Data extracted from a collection

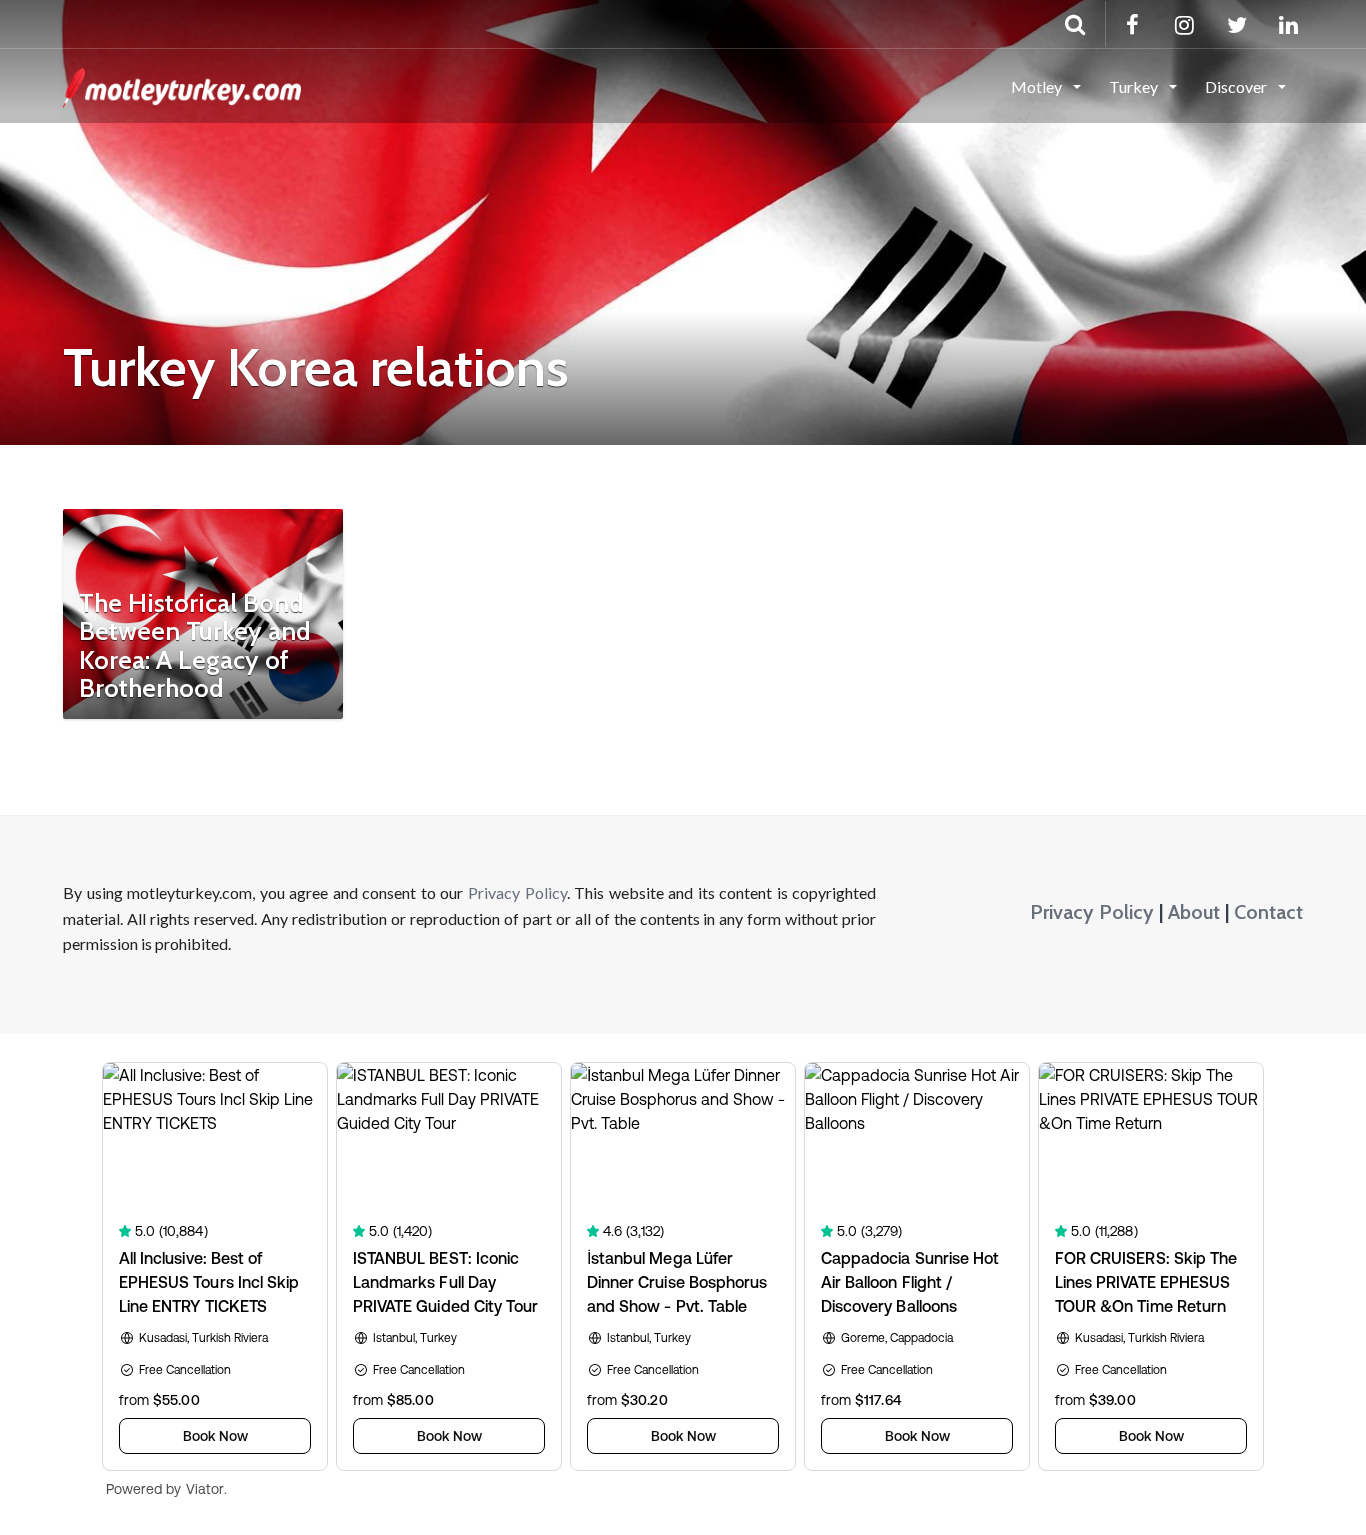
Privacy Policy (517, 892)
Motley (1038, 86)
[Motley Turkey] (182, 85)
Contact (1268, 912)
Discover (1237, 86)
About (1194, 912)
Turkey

> _WHAT TO DO_
Set the records down again word for word; the pictures stay out.

> _EXERCISE RESPONSE_
Privacy Policy (517, 892)
Motley (1038, 86)
[Motley Turkey] (182, 85)
Contact (1268, 912)
Discover (1237, 86)
About (1194, 912)
Turkey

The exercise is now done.